◆ Data:
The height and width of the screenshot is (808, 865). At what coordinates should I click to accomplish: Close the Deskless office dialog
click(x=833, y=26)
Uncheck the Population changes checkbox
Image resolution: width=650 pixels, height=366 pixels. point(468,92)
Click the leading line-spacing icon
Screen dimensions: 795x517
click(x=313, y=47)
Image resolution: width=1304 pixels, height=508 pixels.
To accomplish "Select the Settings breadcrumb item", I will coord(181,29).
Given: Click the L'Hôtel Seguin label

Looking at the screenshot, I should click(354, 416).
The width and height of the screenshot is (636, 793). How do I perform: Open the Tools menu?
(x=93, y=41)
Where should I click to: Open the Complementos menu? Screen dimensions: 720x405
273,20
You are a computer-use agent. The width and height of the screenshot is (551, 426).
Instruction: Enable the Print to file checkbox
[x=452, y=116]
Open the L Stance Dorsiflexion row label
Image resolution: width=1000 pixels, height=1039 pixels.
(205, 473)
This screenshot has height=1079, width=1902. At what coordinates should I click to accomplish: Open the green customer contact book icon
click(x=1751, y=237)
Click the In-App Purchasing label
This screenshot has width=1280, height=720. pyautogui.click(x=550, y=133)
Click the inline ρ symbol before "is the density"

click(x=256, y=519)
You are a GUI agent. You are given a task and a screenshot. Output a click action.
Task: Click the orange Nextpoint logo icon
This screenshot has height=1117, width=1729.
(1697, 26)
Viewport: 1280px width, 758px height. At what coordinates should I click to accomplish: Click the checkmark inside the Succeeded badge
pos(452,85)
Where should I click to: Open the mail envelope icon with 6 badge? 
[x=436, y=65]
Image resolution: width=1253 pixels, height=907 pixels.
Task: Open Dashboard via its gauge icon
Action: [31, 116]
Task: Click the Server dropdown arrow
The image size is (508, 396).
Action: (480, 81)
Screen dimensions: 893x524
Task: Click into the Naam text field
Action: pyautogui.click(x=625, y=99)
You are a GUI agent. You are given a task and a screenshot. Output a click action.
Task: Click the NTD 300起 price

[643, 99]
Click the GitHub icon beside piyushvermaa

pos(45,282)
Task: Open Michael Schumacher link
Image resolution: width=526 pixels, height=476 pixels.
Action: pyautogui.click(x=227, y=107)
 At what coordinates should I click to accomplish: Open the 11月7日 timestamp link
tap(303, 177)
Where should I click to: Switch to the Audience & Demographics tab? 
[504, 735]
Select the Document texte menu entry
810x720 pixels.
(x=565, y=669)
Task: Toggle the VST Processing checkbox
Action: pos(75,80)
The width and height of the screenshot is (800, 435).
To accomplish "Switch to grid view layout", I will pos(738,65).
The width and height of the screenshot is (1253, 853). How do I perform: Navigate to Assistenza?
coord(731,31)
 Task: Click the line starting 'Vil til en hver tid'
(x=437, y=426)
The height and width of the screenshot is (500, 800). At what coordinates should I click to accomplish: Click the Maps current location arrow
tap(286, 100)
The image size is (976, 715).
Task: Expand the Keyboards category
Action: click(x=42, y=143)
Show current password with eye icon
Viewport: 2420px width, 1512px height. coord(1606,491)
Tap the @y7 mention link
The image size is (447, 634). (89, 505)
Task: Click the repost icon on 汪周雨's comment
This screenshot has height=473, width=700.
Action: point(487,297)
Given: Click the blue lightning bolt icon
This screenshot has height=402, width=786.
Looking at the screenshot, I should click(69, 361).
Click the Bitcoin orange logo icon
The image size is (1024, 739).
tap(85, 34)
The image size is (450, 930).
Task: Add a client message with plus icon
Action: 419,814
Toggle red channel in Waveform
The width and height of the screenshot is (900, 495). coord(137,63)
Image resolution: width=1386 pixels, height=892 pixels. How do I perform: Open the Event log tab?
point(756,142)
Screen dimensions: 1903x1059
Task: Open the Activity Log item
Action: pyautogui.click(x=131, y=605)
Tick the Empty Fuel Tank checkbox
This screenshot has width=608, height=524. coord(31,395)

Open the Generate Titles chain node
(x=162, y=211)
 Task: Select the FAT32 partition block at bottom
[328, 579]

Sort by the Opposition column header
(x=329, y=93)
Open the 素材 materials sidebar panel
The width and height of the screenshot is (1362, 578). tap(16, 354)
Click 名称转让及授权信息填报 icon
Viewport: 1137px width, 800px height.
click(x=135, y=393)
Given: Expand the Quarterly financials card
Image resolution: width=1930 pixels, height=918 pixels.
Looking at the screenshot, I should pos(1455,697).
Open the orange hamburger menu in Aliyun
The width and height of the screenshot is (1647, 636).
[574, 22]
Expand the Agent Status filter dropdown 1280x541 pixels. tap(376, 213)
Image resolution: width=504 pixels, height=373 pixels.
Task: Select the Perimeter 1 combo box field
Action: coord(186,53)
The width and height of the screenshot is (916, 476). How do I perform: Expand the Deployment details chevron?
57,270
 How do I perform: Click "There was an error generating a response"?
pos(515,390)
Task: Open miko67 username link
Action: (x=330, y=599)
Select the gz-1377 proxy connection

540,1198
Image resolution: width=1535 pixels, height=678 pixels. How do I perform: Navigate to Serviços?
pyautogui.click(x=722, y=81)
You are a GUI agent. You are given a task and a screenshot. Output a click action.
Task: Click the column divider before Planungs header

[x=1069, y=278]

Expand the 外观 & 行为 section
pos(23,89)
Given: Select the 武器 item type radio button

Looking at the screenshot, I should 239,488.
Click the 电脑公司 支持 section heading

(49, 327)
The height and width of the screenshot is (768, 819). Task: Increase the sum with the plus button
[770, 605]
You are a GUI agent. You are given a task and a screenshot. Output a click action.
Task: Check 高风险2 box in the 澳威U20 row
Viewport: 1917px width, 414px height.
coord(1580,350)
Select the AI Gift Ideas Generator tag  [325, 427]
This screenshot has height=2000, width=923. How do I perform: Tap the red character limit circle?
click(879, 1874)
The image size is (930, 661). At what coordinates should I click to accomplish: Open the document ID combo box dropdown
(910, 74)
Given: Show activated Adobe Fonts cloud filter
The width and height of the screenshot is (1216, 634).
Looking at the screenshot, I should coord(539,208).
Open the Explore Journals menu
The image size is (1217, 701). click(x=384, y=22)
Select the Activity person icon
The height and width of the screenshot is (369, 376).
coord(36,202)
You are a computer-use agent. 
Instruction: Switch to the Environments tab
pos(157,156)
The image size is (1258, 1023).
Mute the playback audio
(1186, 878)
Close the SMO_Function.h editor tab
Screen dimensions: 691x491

◆ To do: Please reproduce each entry above exactly as it reads.

◆ Expected answer:
The height and width of the screenshot is (808, 865). At what coordinates should I click to accomplish: Close the Deskless office dialog
click(x=833, y=26)
Uncheck the Population changes checkbox
Image resolution: width=650 pixels, height=366 pixels. point(468,92)
Click the leading line-spacing icon
Screen dimensions: 795x517
click(x=313, y=47)
Image resolution: width=1304 pixels, height=508 pixels.
To accomplish "Select the Settings breadcrumb item", I will coord(181,29).
Given: Click the L'Hôtel Seguin label

Looking at the screenshot, I should click(354, 416).
The width and height of the screenshot is (636, 793). How do I perform: Open the Tools menu?
(x=93, y=41)
Where should I click to: Open the Complementos menu? Screen dimensions: 720x405
273,20
You are a computer-use agent. The width and height of the screenshot is (551, 426).
Instruction: Enable the Print to file checkbox
[x=452, y=116]
Open the L Stance Dorsiflexion row label
Image resolution: width=1000 pixels, height=1039 pixels.
(205, 473)
This screenshot has height=1079, width=1902. At what coordinates should I click to accomplish: Open the green customer contact book icon
click(x=1751, y=237)
Click the In-App Purchasing label
This screenshot has width=1280, height=720. pyautogui.click(x=550, y=133)
Click the inline ρ symbol before "is the density"

click(x=256, y=519)
You are a GUI agent. You are given a task and a screenshot. Output a click action.
Task: Click the orange Nextpoint logo icon
This screenshot has height=1117, width=1729.
(1697, 26)
Viewport: 1280px width, 758px height. At what coordinates should I click to accomplish: Click the checkmark inside the Succeeded badge
pos(452,85)
Where should I click to: Open the mail envelope icon with 6 badge? 
[x=436, y=65]
Image resolution: width=1253 pixels, height=907 pixels.
Task: Open Dashboard via its gauge icon
Action: [31, 116]
Task: Click the Server dropdown arrow
The image size is (508, 396).
Action: (480, 81)
Screen dimensions: 893x524
Task: Click into the Naam text field
Action: pyautogui.click(x=625, y=99)
You are a GUI agent. You are given a task and a screenshot. Output a click action.
Task: Click the NTD 300起 price

[643, 99]
Click the GitHub icon beside piyushvermaa

pos(45,282)
Task: Open Michael Schumacher link
Image resolution: width=526 pixels, height=476 pixels.
Action: pyautogui.click(x=227, y=107)
 At what coordinates should I click to accomplish: Open the 11月7日 timestamp link
tap(303, 177)
Where should I click to: Switch to the Audience & Demographics tab? 
[504, 735]
Select the Document texte menu entry
810x720 pixels.
(x=565, y=669)
Task: Toggle the VST Processing checkbox
Action: pos(75,80)
The width and height of the screenshot is (800, 435).
To accomplish "Switch to grid view layout", I will pos(738,65).
The width and height of the screenshot is (1253, 853). How do I perform: Navigate to Assistenza?
coord(731,31)
 Task: Click the line starting 'Vil til en hver tid'
(x=437, y=426)
The height and width of the screenshot is (500, 800). At what coordinates should I click to accomplish: Click the Maps current location arrow
tap(286, 100)
The image size is (976, 715).
Task: Expand the Keyboards category
Action: click(x=42, y=143)
Show current password with eye icon
Viewport: 2420px width, 1512px height. coord(1606,491)
Tap the @y7 mention link
The image size is (447, 634). (89, 505)
Task: Click the repost icon on 汪周雨's comment
This screenshot has height=473, width=700.
Action: point(487,297)
Given: Click the blue lightning bolt icon
This screenshot has height=402, width=786.
Looking at the screenshot, I should click(69, 361).
Click the Bitcoin orange logo icon
The image size is (1024, 739).
tap(85, 34)
The image size is (450, 930).
Task: Add a client message with plus icon
Action: 419,814
Toggle red channel in Waveform
The width and height of the screenshot is (900, 495). coord(137,63)
Image resolution: width=1386 pixels, height=892 pixels. How do I perform: Open the Event log tab?
point(756,142)
Screen dimensions: 1903x1059
Task: Open the Activity Log item
Action: pyautogui.click(x=131, y=605)
Tick the Empty Fuel Tank checkbox
This screenshot has width=608, height=524. coord(31,395)

Open the Generate Titles chain node
(x=162, y=211)
 Task: Select the FAT32 partition block at bottom
[328, 579]

Sort by the Opposition column header
(x=329, y=93)
Open the 素材 materials sidebar panel
The width and height of the screenshot is (1362, 578). tap(16, 354)
Click 名称转让及授权信息填报 icon
Viewport: 1137px width, 800px height.
click(x=135, y=393)
Given: Expand the Quarterly financials card
Image resolution: width=1930 pixels, height=918 pixels.
Looking at the screenshot, I should pos(1455,697).
Open the orange hamburger menu in Aliyun
The width and height of the screenshot is (1647, 636).
[574, 22]
Expand the Agent Status filter dropdown 1280x541 pixels. tap(376, 213)
Image resolution: width=504 pixels, height=373 pixels.
Task: Select the Perimeter 1 combo box field
Action: coord(186,53)
The width and height of the screenshot is (916, 476). How do I perform: Expand the Deployment details chevron?
57,270
 How do I perform: Click "There was an error generating a response"?
pos(515,390)
Task: Open miko67 username link
Action: (x=330, y=599)
Select the gz-1377 proxy connection

540,1198
Image resolution: width=1535 pixels, height=678 pixels. How do I perform: Navigate to Serviços?
pyautogui.click(x=722, y=81)
You are a GUI agent. You are given a task and a screenshot. Output a click action.
Task: Click the column divider before Planungs header

[x=1069, y=278]

Expand the 外观 & 行为 section
pos(23,89)
Given: Select the 武器 item type radio button

Looking at the screenshot, I should 239,488.
Click the 电脑公司 支持 section heading

(49, 327)
The height and width of the screenshot is (768, 819). Task: Increase the sum with the plus button
[770, 605]
You are a GUI agent. You are given a task and a screenshot. Output a click action.
Task: Check 高风险2 box in the 澳威U20 row
Viewport: 1917px width, 414px height.
coord(1580,350)
Select the AI Gift Ideas Generator tag  [325, 427]
This screenshot has height=2000, width=923. How do I perform: Tap the red character limit circle?
click(879, 1874)
The image size is (930, 661). At what coordinates should I click to accomplish: Open the document ID combo box dropdown
(910, 74)
Given: Show activated Adobe Fonts cloud filter
The width and height of the screenshot is (1216, 634).
Looking at the screenshot, I should coord(539,208).
Open the Explore Journals menu
The image size is (1217, 701). click(x=384, y=22)
Select the Activity person icon
The height and width of the screenshot is (369, 376).
coord(36,202)
You are a computer-use agent. 
Instruction: Switch to the Environments tab
pos(157,156)
The image size is (1258, 1023).
Mute the playback audio
(1186, 878)
Close the SMO_Function.h editor tab
Screen dimensions: 691x491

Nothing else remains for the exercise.